Ella negó con la cabeza.
—¿Tampoco ahora? ¿Ni un comentario? ¿Ninguna palabra? ¿Nada acerca del protonotario?
—Sin duda sufre, mas quién no lo haría. Todos esos rumores… Se ve que el recuerdo la persigue, que aun de noche ronda su cabeza.
De nuevo calló.
—No os imagináis lo que han significado estos días sin saber qué era lo que en verdad ocurría con el protonotario. La tarde que se conoció la noticia la casa se alborotó mucho y ella estuvo muy ensimismada, como ida —sus palabras sonaban ahora quedas, un susurro que tocaba el silencio con manos de lluvia—. Y la noche contaron las hermanas que la pasó en vela, contemplando a la luz de los cirios el Cristo Crucificado que Diego de Velázquez pintó para nuestra sacristía. Al día siguiente cayó enferma, con mucha calentura. Vino el doctor, pero ningún remedio la aliviaba. Parecía a punto de quebrarse. Mas hace unos días dio en levantar cabeza, comenzó a comer de mejor grado, la calentura huyó y no fueron precisas más purgas ni sangrías.
—¿Creéis que aceptaría hablar conmigo?
Ella negó con la cabeza. Parecía nerviosa, se frotaba las manos, sus ojos siempre apacibles temblaban ansiosos.
—Es hora de rezo y tengo que dejaros —dijo de pronto, y miró hacia las interioridades silenciosas del convento.
Baltasar se alzó del sillón dando un suspiro y levantó la mano en señal de adiós.
—¿Prometéis escribirme unas letras si oís o recordáis algo?
Ella asintió, y antes de retirarse, pegó el rostro a la reja murmurando en voz confidencial.
—Estoy muy preocupada, Baltasar. Tengo un presentimiento.
—¿Qué presentimiento?
—Algo malo —dijo—. La prisión del protonotario es demasiado desusada para que no salga de ella algo malo, ¿verdad?

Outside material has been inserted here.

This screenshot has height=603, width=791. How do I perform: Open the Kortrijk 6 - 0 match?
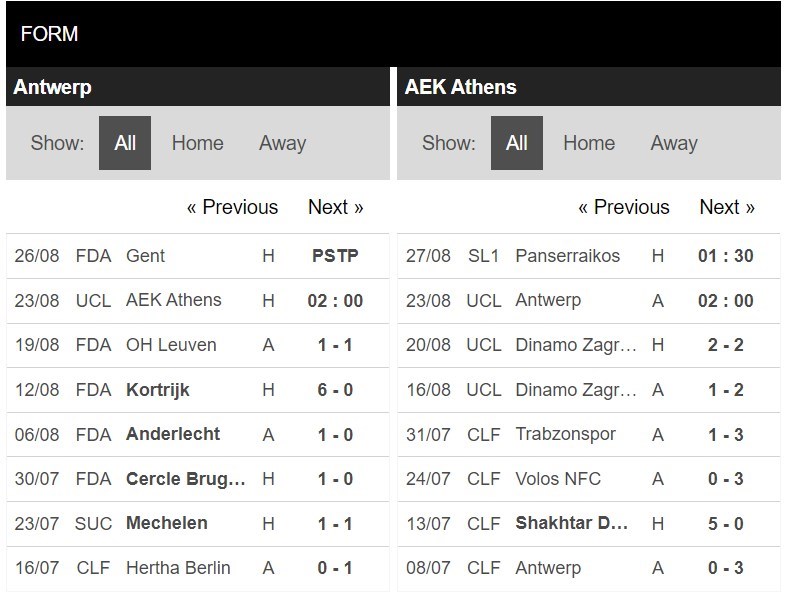point(198,390)
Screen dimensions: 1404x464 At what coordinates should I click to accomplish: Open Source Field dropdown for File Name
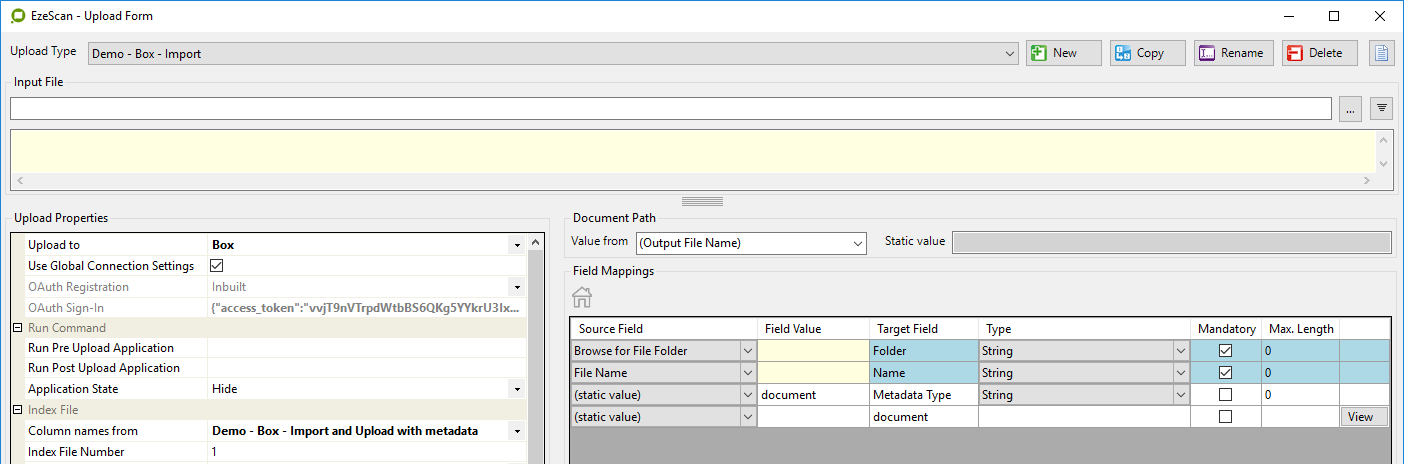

Salió del convento y supo que iba herido. Avanzó por la recta de San Roque dejando atrás la calle del Pez, pero no veía las casas ni a los hombres que el viento obligaba a cubrirse con su embozo o a las mujeres que se defendían con el manto. Pensaba en ella, bellísima, lejana como siempre. Pensaba en sus ojos asustados, de perfección clásica, en su voz, una voz que ya no tenía aquel antiguo acento que reflejaba en su cascabeleo una incontenible alegría de vivir. Pensaba en las visitas a San Plácido del padre Salazar, jesuita secreto y sibilino, y en aquellos conciliábulos con el protonotario y la priora. «Todo parece dar la razón al vulgo en una cosa», se decía. Y pensó: «Fueran las acusaciones de herejía contra el prior y las monjas verdad o calumnia, el protonotario movilizó, en socorro de su antigua novia, la influencia del poderoso conde-duque de Olivares». Y de tan fuera del mundo como caminaba, abismado en el sinfín de preguntas que todavía requerían respuesta, no se dio cuenta de que un hombre alto, sucio hasta la criminalidad, de pupilas crueles, nariz corva y barbas zarrapastrosas y descoloridas, seguía sus pasos desde que había dejado atrás el convento.
Sueña. Está soñando…
—¡Cuán pensativo ha venido hoy vuestra merced! ¿Sufre de melancolía, querido don Jerónimo?
Él no quiere contestar.
—¡Ah! No. Será el disgusto aquel por andar don Gaspar malhumorado con las intrigas de los Consejos.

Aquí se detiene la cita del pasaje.